Happy Valentine’s Day!

 

Hello everyone, back again this time for the holiday of love! 

 

I know that most are excited to spend the holiday with their special someone, no matter gender, sexual orientation, race, religion and other. And you should be. On February 14th, love is in the air and some pretty spectacular and romantic date night awaits y’all. And even if you don’t have that significant other you should spend the day loving yourself. Eat a nice meal, take hot bubble bath, play your tunes and take the time to appreciate just how awesome you are as a person. With all the pomp and circumstance and maybe some late-night private activities, it’s important to remember to stay safe when you’re out and about and when your home ready to seal the deal.

 

The first and sexiest thing you need to know is consent. Consent, consent, consent! Nothing is more attractive or sweet than consent. And this doesn’t go for just men this goes for women as well. Make sure your partner is one hundred percent comfortable with anything and everything that goes down in the bedroom. Consent is everything, and not just when you want to do the hanky panky. As you go throughout your date make sure you have consent to kiss your partner or even just to hold their hand in public. Many friends I know are uncomfortable with PDA (public displays of affection).
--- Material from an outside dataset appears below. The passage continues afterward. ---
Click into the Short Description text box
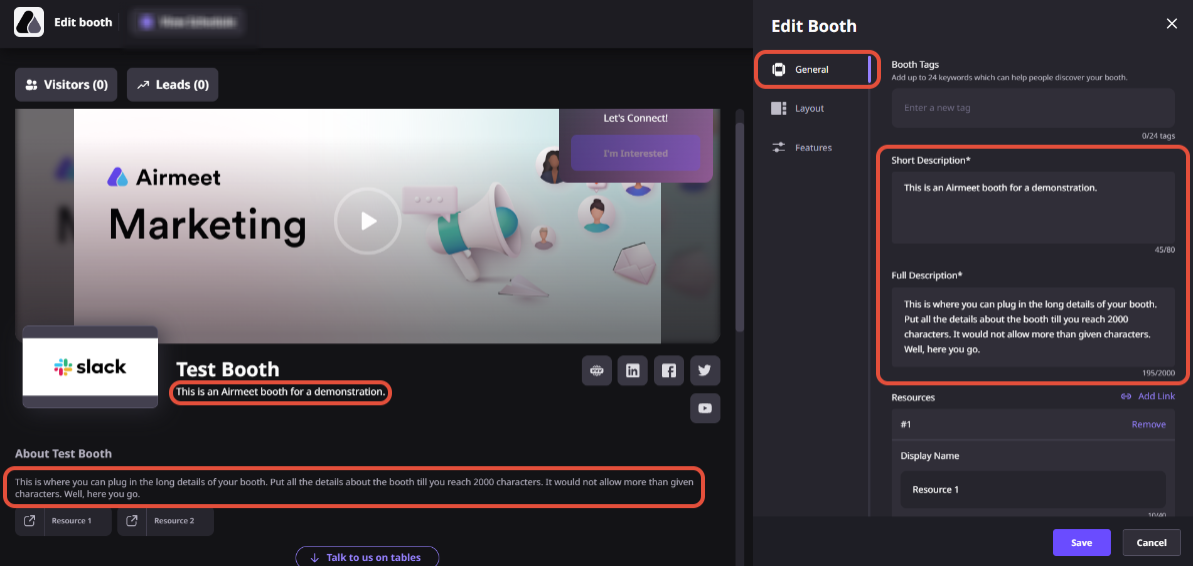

Even though you don’t see a problem with it, doesn’t mean your partner feels the same way. And know that it’s okay to say no.

 

Next order of business are the warning signs. When you step out of the house or out of the car and you meet your date listen to your gut. Especially if it’s a date with someone you don’t know very well. If you step out on the scene and something in your stomach doesn’t feel right, trust it. Be polite but be aware. Also remember to not give too much information, such as the address of your job. That’s something that should wait to be told until the future. And if you have children or young ones in your life, it is perfectly fine to talk about them. But pay attention to how invested they are. If your date is too invested, then something should tell you to change the subject.

 

For those of you in more serious relationships, make sure they’re healthy. Ask yourself a list of questions to determine if the relationship is right for you:

  1. Do they get overly aggressive? Such as shoving, yelling in your face, and throwing things.
  2. Do they ostracize you from your friends and family because “they want you all to themselves”?
  3. Do you often find yourself embarrassed or hurt by what they say to you in private or in company?
  4. Most importantly, do they give you the respect you deserve?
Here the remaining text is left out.